**Required work**
Taking the line that contains "下一页 (760, 911)" as the first, copy each line exactly up to and including the last line below.

**Exercise inputs**
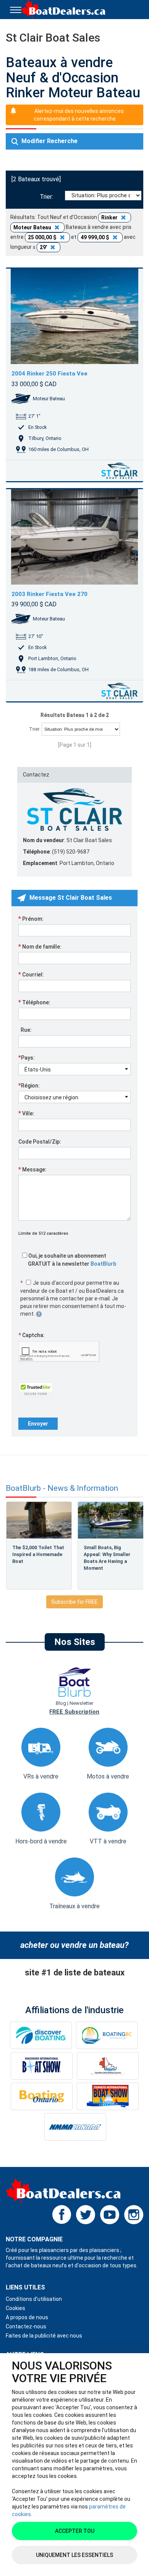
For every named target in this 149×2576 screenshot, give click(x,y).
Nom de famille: (40, 946)
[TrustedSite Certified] (35, 1389)
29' (44, 247)
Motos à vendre (108, 1776)
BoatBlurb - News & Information (62, 1488)
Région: (29, 1085)
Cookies (15, 2308)
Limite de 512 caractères (43, 1233)
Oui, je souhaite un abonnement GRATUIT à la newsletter (71, 1260)
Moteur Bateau (32, 227)
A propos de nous (27, 2317)
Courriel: (31, 974)
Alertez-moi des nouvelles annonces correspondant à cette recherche (79, 115)
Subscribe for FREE (74, 1602)
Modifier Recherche (49, 141)
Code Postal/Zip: (39, 1142)
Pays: (26, 1057)
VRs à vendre (40, 1776)
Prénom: (31, 918)
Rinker (110, 217)
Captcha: (31, 1335)
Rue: (25, 1030)
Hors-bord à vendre (41, 1841)
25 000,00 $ (43, 237)
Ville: (26, 1113)
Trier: (48, 196)
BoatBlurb (103, 1264)
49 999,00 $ (95, 237)
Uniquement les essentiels (74, 2555)
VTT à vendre (108, 1841)
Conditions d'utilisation (34, 2299)
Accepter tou (74, 2531)
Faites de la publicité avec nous (44, 2336)
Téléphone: (34, 1002)
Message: (32, 1169)
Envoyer (38, 1424)
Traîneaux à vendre (74, 1906)
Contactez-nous (26, 2326)
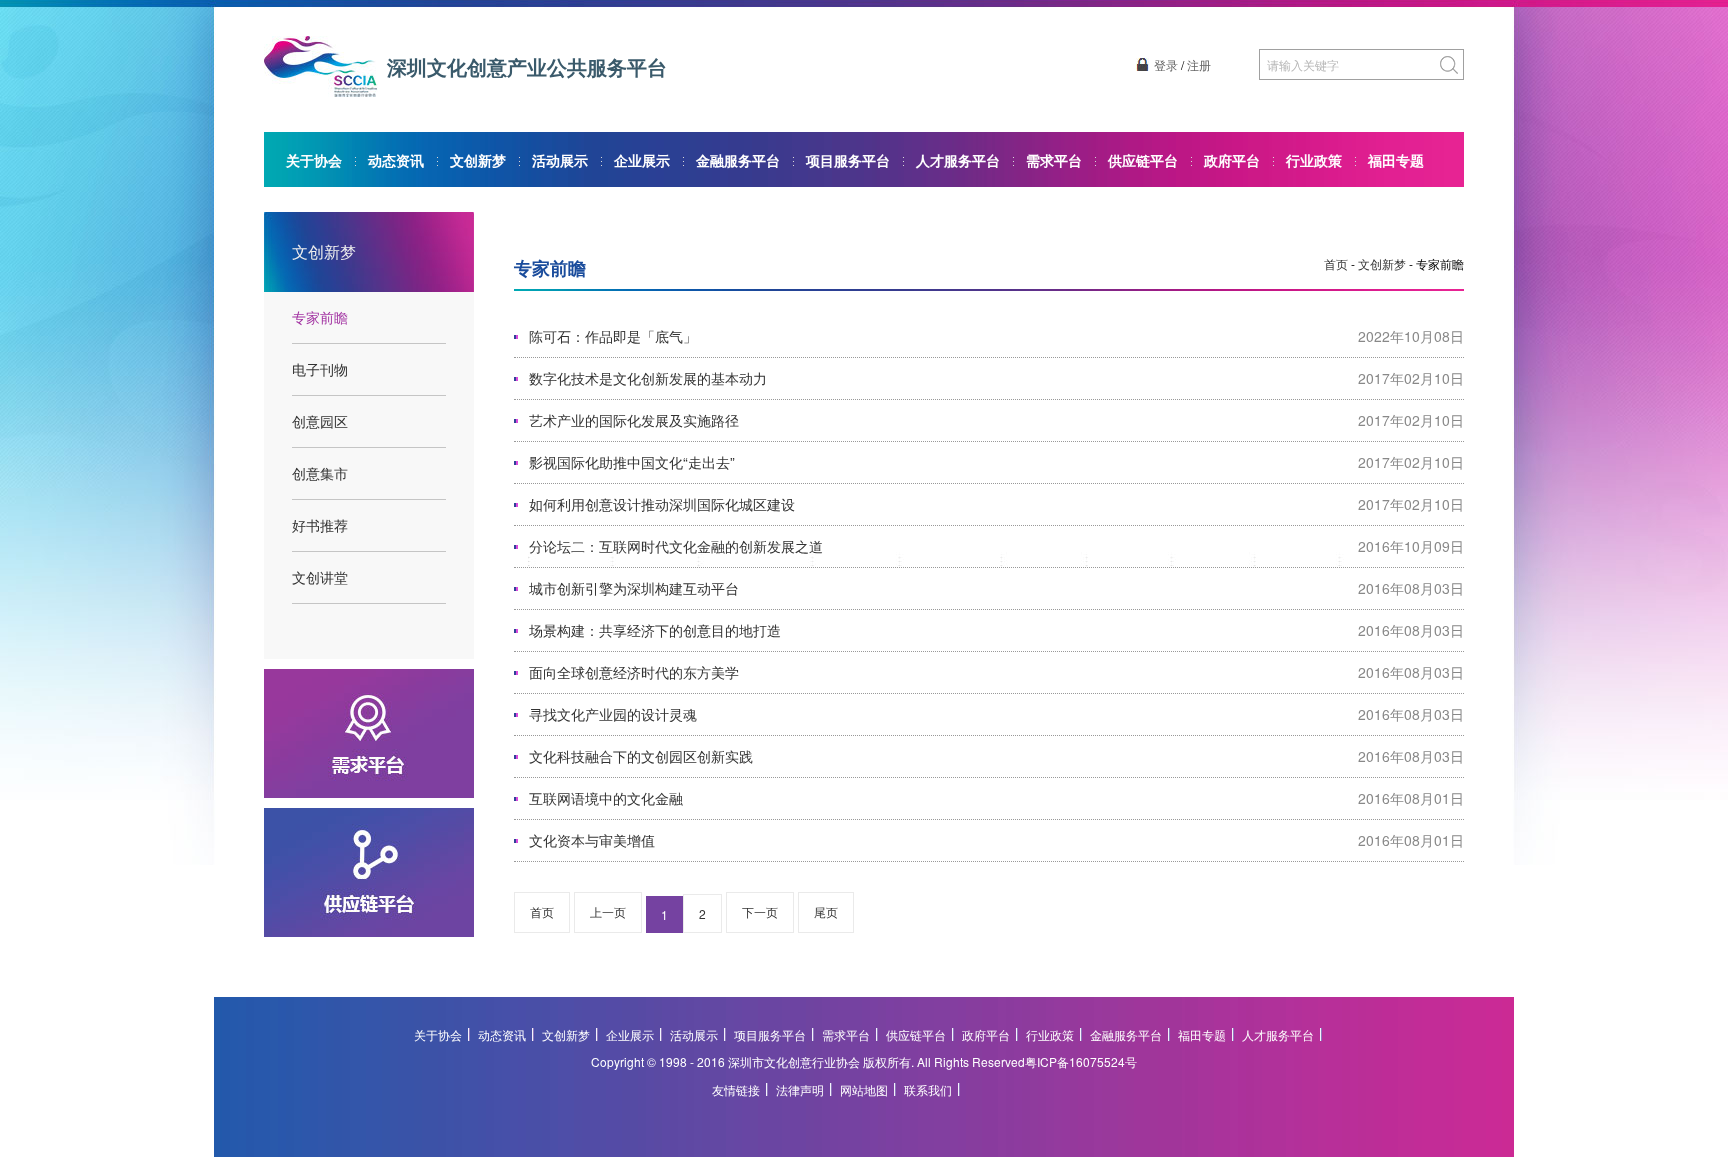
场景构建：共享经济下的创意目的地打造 (655, 630)
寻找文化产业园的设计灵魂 (613, 714)
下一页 (760, 911)
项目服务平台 (848, 160)
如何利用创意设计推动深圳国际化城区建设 (662, 504)
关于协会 (314, 160)
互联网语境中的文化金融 (606, 798)
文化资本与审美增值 (592, 840)
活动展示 (560, 160)
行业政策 (1314, 160)
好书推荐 (320, 525)
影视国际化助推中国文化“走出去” (632, 462)
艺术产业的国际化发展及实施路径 (634, 420)
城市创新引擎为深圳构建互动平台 (634, 588)
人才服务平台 (958, 160)
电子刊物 (320, 369)
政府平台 (1232, 160)
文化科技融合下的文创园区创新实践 (641, 756)
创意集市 (320, 473)
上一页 (608, 911)
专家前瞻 (320, 317)
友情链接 (736, 1089)
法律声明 (800, 1089)
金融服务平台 (738, 160)
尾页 (826, 911)
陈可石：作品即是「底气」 (613, 336)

**Output**
下一页 (760, 911)
项目服务平台 (848, 160)
如何利用创意设计推动深圳国际化城区建设 (662, 504)
关于协会 (314, 160)
互联网语境中的文化金融 (606, 798)
文化资本与审美增值 (592, 840)
活动展示 (560, 160)
行业政策 (1314, 160)
好书推荐 (320, 525)
影视国际化助推中国文化“走出去” (632, 462)
艺术产业的国际化发展及实施路径 (634, 420)
城市创新引擎为深圳构建互动平台 (634, 588)
人才服务平台 (958, 160)
电子刊物 (320, 369)
政府平台 (1232, 160)
文化科技融合下的文创园区创新实践 (641, 756)
创意集市 (320, 473)
上一页 (608, 911)
专家前瞻 (320, 317)
友情链接 (736, 1089)
法律声明 (800, 1089)
金融服务平台 (738, 160)
尾页 (826, 911)
陈可石：作品即是「底气」 (613, 336)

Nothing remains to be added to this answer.